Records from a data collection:
══════════
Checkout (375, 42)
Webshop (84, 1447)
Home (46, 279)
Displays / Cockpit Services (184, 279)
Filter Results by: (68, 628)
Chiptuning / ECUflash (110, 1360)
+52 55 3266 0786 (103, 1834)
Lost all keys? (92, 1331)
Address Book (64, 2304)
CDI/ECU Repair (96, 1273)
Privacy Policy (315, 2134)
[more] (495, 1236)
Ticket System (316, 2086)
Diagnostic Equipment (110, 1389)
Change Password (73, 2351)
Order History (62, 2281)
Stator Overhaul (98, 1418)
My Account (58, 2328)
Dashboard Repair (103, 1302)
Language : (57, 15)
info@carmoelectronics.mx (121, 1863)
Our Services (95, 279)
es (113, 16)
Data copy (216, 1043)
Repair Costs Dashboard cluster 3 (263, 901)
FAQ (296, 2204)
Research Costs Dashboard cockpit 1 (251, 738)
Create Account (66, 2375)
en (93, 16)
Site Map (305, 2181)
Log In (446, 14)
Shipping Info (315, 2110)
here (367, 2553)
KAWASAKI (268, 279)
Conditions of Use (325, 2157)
══════════
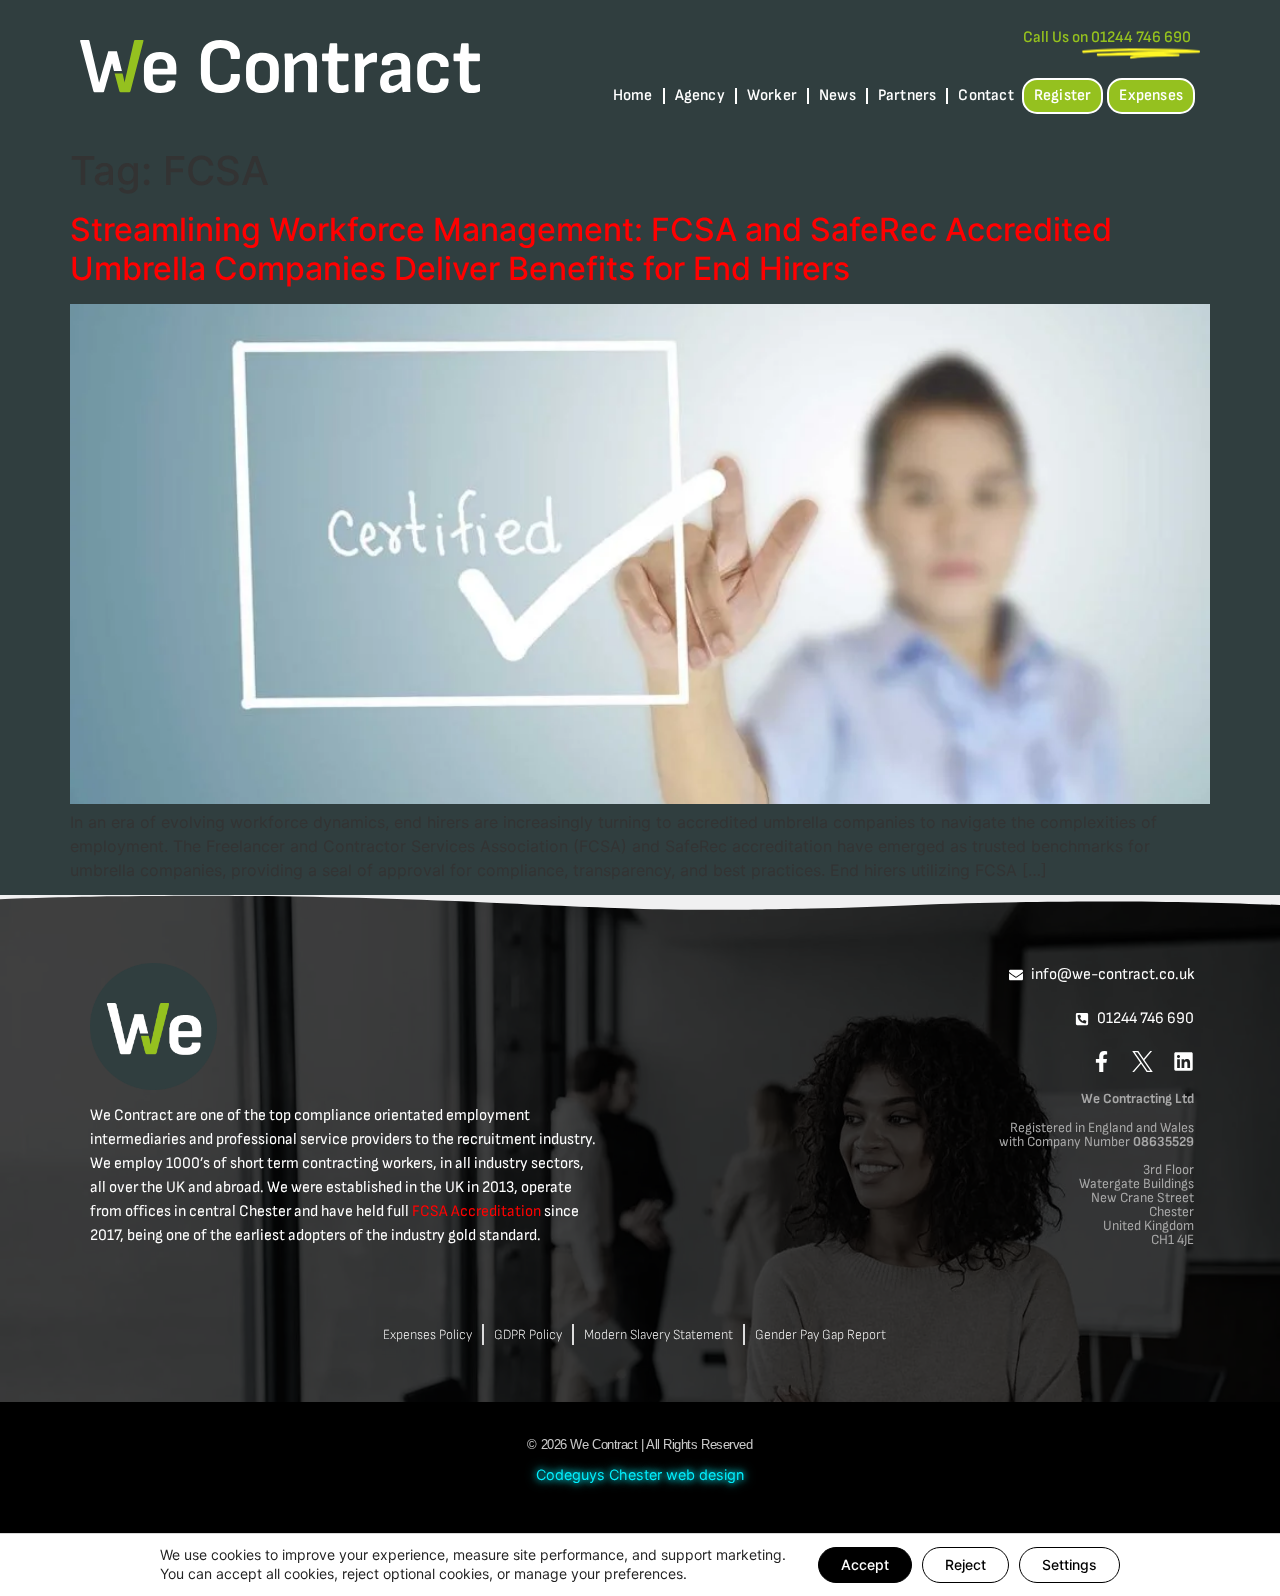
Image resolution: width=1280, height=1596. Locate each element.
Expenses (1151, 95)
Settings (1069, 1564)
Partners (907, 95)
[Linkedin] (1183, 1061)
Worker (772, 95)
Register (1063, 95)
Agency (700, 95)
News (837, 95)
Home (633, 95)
══════════
Using only the entries above, output the line with "Filter Results by: (68, 628)", the line with "Stator Overhaul (98, 1418)", and all lines between them, exactly as they stand.

Solution for this exercise
Filter Results by: (68, 628)
Chiptuning / ECUflash (110, 1360)
+52 55 3266 0786 (103, 1834)
Lost all keys? (92, 1331)
Address Book (64, 2304)
CDI/ECU Repair (96, 1273)
Privacy Policy (315, 2134)
[more] (495, 1236)
Ticket System (316, 2086)
Diagnostic Equipment (110, 1389)
Change Password (73, 2351)
Order History (62, 2281)
Stator Overhaul (98, 1418)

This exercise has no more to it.